On the ship Spock has managed to detect the protected zone on the surface and scans it for lifeforms. Although he may not be able to find the Enterprise crew specifically, he hopes to transport up whatever living things may be in the zone.
McCoy scans Trelane and finds the results incomprehensible; he shows as not alive, not dead, not really even there at all. They also realise that there are mistakes within the setting Trelane has created, such as the fact that the fire burns steadily without ever consuming the wooden logs, and without giving out any heat at all. Trelane obviously has incredible power, but he does have limitations. As they talk Spock enacts his plan, and the officers are beamed up. McCoy points out that since Trelane didn't beam up with them, he must not be an actual life form. As Kirk prepares to warp out of orbit Trelane appears on the bridge, annoyed to have had his plans disrupted. He announces his dislike for Spock and transports most of the bridge crew back down to the planet again.

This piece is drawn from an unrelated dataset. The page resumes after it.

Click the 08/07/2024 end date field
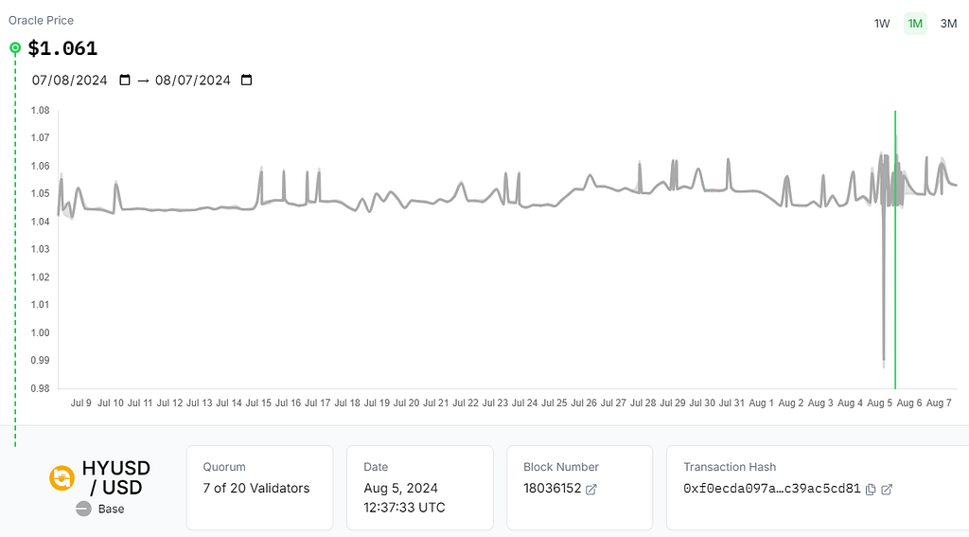 point(193,81)
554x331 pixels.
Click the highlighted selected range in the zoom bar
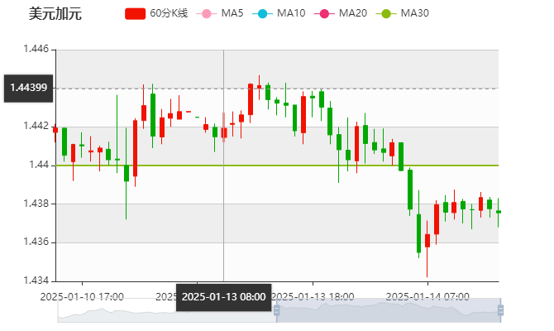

As Trelane continues to entertain himself Spock suggests that there must be some highly powerful and advanced machinery nearby to achieve the affects he can produce. Kirk notices that Trelane rarely strays far from the large mirror on one wall and speculates that the machine might be behind it. Kirk challenges Trelane to a duel using pistols. On his turn to fire, Kirk shoots the mirror. There is indeed a machine behind it, which explodes into flames. Trelane is furious but the communication with the ship is restored and they are able to beam up again. Kirk warps out of orbit at maximum speed, and for a moment it seems that the crisis is over. However, the planet Gothos looms up in front of them once more. No matter how the ship manoeuvres the planet re-appears before them, making escape impossible.
Kirk finds himself transported down into a courtroom setting. An angry Trelane conducts a mockery of a trial, declaring Kirk guilty of the crime of opposing him. Kirk hits on a strategy, mocking Trelane for the shallowness of his games. It is all too easy for him, Kirk argues. His power means that he cannot risk anything, since there is no possibility of losing. Kirk offers him a genuine challenge, a hunt with Kirk himself as the prey. Trelane once again wins, using his power to force a victory. Kirk just dismisses the victory out of hand, insulting Trelane.
Suddenly the solution presents itself in the form of Trelane's parents, glowing energy beings who literally arrive to tell him that it's time for him to go home now. Despite his complaints the Squire of Gothos vanishes. Trelane's parents explain that they had allowed him to play in the star desert, not realising that there was anybody there to become tangled up with him. They apologise to Kirk and depart. Back on the ship, Kirk muses that despite all his power and abilities, Trelane was ultimately just a naughty child who behaved like any other.